Text shown =>
=== Begin Enclosure ===
The top five concerns, which can be viewed through a case management lens as well, are as follows, with the percentage of risk managers identifying the area as a top challenge in parentheses:
1. Nonpayment for hospital-acquired conditions (56%).
2. Integration of risk management, quality and patient safety (49%).
3. Healthcare reform (47%).
4. Demonstration of risk management value (44%).
5. Decline in risk management resources (44%).
“Items like nonpayment for hospital-acquired conditions definitely relates to the economy,” says Wallace. [It] is also a health care reform issue. This is the first time the Medicare program is looking at not paying for certain hospital-acquired conditions, and there will be more hospital-acquired conditions added to the list.”
The report notes that there is “a lot of anxiety” surrounding this area. One hospital in Illinois engaged in process improvement efforts to address nonpayment provisions has ushered in a more collaborative, quality environment involving case managers. “The hospital’s case management department is partnering with its physicians to improve the completeness of their documentation,” reads the report. In this case, prevention by way of proper documentation of present-on-admission cases proves an important safeguard. “It’s so key to have that information on the front end so it’s not seen as a condition acquired in the hospital,” says Wallace.
The second concern—integration of risk management, quality and patient safety—speaks to the silos that exist within some facilities or organizations. While it applies predominantly to risk managers and practitioners involved in quality and safety issues, it provides an example of a collaborative process. At one health system with an integrated model, “the risk management department’s patient safety coordinator is also involved in the quality department’s activities. When an event occurs, risk management helps with the disclosure process, provides counseling to staff, and leads the debriefing following the event. The quality department conducts the root-cause analysis…and oversees implementation of an action plan for process improvement.”
While health care reform, the third concern, is demanding an anxious wait-and-see from many fields of care, the demonstration of value is something that both risk managers and case managers can take steps to bolster today. According to Wallace, individual departments must focus on three areas to evince value:
1. Make yourself visible within the organization.
2. Be the person that is sought-after. The person recognized for his or her expertise.
3. Third and most important is to make a business case for what you do. “Data is key,” says Wallace. (For instance, if the case management department has an impact on reducing readmissions or repeat testing or minimizing the potential for infections, making that well-known is essential.)
The fifth concern is a decline in resources. This item bears a mark on the other items surrounding it. Not only is it essential to show value, but a drop-off in resources makes it important to work together as a unit. “One of the strategies is the need to set priorities and move out of silos to team up with others,” says Wallace, who heard from one risk manager who has teamed up with the organization’s case management department to identify “trends that signal the need for further evaluation” within a patient’s medical record—to prevent an infection or readmission, for instance. “Risk managers and case managers can work together to improve patient care,” Wallace says.
As frontline risk managers—and colleagues who share the same goal of improving patient care—may be interested to know, the following are the remaining challenges looming ahead in 2010 and beyond:
6. Event investigation and disclosure.
7. Physician involvement in safety and quality.
8. Electronic health record implementation.
9. Effective event reporting systems.
10. Medicare secondary-payer mandatory reporting.
=== End Enclosure ===
Exercises to complete =>
**A)** According to the passage on risk management concerns, what percentage of risk managers identified healthcare reform as a top challenge?
**B)** Reproduce the passage on risk management concerns between "The top five" and "management resources (44%).", inclusive.

[Pixel coordinate grounding records]
=== Begin Enclosure ===
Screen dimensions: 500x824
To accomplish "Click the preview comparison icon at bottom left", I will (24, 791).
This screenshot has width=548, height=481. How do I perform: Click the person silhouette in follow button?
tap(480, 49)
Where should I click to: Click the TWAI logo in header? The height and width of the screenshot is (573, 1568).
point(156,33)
=== End Enclosure ===
=== Begin Enclosure ===
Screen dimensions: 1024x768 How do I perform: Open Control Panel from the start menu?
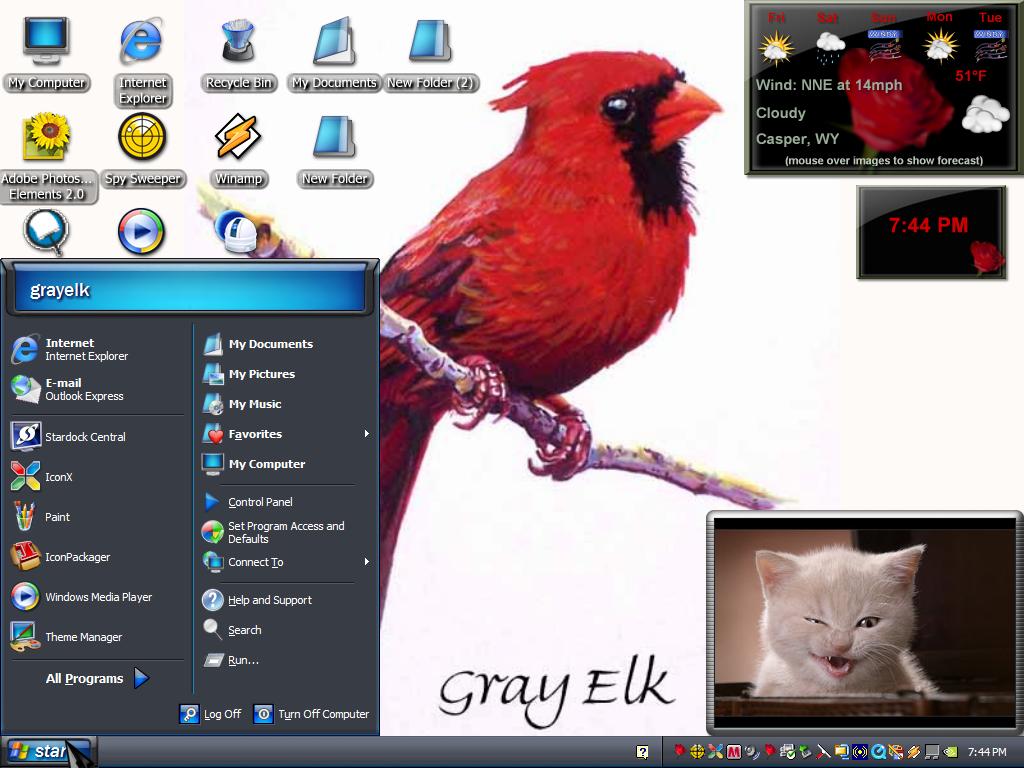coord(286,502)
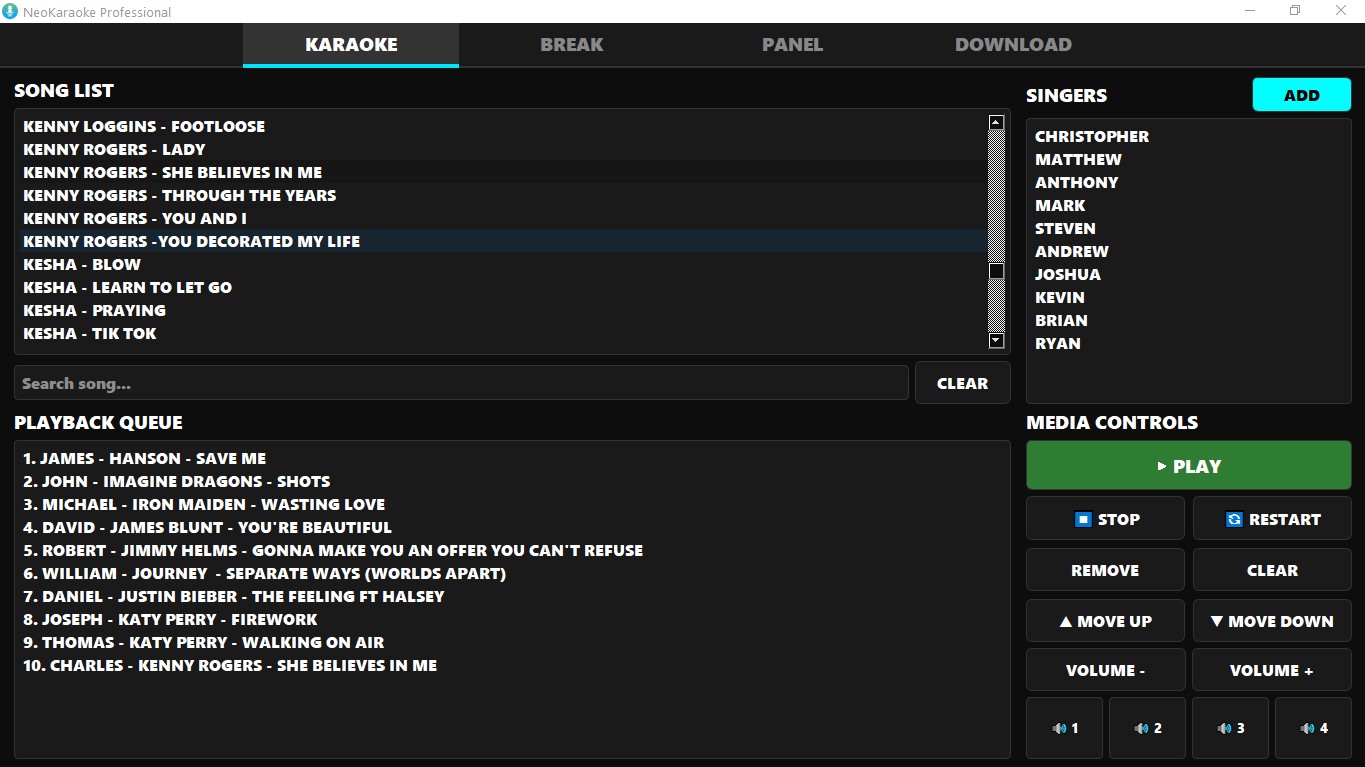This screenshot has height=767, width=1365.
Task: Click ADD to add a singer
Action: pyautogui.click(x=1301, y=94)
=== End Enclosure ===
Solutions for each task =>
**A)** 47%

**B)**
The top five concerns, which can be viewed through a case management lens as well, are as follows, with the percentage of risk managers identifying the area as a top challenge in parentheses:
1. Nonpayment for hospital-acquired conditions (56%).
2. Integration of risk management, quality and patient safety (49%).
3. Healthcare reform (47%).
4. Demonstration of risk management value (44%).
5. Decline in risk management resources (44%).